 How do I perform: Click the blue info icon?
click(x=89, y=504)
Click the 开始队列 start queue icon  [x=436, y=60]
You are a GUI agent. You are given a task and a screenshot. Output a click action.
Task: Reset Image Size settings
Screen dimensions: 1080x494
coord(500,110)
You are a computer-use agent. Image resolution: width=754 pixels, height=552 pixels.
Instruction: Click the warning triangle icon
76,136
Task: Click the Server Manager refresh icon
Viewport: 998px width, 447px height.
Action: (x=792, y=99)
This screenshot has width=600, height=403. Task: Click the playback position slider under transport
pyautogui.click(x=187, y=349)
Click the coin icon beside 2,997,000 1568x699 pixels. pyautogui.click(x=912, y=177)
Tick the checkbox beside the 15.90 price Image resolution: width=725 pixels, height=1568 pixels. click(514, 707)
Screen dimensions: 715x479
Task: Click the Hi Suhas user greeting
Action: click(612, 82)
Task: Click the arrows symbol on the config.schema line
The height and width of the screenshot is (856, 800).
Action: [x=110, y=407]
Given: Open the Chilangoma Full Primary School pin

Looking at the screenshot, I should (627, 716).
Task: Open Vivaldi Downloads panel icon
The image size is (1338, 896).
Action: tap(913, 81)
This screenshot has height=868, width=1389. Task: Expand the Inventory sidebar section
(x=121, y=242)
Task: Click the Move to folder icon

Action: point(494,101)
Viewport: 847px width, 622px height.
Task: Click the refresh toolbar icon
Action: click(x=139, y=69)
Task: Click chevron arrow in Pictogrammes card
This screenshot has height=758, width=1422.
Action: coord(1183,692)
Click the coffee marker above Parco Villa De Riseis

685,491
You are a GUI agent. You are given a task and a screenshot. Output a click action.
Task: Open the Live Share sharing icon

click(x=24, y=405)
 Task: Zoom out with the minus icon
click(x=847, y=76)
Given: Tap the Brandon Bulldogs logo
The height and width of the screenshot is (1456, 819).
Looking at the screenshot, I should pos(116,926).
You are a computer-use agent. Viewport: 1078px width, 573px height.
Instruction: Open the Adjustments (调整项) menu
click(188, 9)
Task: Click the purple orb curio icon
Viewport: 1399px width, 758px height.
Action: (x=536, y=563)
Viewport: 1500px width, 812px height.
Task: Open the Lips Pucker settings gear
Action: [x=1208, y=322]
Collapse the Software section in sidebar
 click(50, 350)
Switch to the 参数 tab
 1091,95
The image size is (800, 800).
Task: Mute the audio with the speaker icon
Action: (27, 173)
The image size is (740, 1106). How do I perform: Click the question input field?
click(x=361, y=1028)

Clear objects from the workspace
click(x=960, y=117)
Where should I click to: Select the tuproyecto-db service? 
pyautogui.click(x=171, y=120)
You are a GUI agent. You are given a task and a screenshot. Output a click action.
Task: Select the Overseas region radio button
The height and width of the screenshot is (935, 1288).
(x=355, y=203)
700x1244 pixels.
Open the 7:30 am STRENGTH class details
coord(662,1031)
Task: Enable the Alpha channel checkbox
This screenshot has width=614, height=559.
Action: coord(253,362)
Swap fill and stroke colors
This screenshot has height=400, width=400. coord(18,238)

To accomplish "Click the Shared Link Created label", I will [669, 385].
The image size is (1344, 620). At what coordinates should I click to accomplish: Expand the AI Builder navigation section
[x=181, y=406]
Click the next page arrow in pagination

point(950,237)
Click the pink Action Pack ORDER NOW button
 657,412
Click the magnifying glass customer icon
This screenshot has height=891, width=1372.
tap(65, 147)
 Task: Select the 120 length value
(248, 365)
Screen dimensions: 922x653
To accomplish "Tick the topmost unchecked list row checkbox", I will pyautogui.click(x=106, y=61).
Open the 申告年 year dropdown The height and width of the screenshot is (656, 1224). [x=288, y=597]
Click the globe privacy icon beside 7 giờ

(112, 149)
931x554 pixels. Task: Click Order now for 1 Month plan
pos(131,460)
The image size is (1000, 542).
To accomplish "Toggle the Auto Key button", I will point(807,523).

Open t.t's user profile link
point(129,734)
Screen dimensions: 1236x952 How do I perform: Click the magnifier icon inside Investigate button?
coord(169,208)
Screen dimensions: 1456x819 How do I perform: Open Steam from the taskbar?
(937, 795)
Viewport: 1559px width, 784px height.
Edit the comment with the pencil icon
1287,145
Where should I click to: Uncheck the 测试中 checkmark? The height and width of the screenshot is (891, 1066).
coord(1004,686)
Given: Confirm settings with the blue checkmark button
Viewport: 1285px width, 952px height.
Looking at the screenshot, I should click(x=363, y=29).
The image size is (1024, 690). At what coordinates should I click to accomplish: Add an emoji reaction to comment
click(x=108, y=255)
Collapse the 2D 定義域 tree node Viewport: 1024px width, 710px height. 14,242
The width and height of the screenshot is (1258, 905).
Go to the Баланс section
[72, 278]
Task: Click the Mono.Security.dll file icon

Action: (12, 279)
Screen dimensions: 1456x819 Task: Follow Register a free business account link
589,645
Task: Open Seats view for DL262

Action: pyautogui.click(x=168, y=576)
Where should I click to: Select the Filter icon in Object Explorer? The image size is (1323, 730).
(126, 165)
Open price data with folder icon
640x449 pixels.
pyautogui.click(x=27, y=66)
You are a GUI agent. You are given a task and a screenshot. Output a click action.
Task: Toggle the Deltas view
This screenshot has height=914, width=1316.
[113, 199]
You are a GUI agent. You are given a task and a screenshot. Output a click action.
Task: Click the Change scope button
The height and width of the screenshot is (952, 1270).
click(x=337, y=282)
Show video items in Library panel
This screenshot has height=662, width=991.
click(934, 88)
==*==
#### WRITTEN EXERCISE
From the listing above, copy out verbatim the lines from the one containing "Switch to the 参数 tab" up to and including the one containing "Action: coord(253,362)".

#### TASK RESPONSE
Switch to the 参数 tab
 1091,95
The image size is (800, 800).
Task: Mute the audio with the speaker icon
Action: (27, 173)
The image size is (740, 1106). How do I perform: Click the question input field?
click(x=361, y=1028)

Clear objects from the workspace
click(x=960, y=117)
Where should I click to: Select the tuproyecto-db service? 
pyautogui.click(x=171, y=120)
You are a GUI agent. You are given a task and a screenshot. Output a click action.
Task: Select the Overseas region radio button
The height and width of the screenshot is (935, 1288).
(x=355, y=203)
700x1244 pixels.
Open the 7:30 am STRENGTH class details
coord(662,1031)
Task: Enable the Alpha channel checkbox
This screenshot has width=614, height=559.
Action: coord(253,362)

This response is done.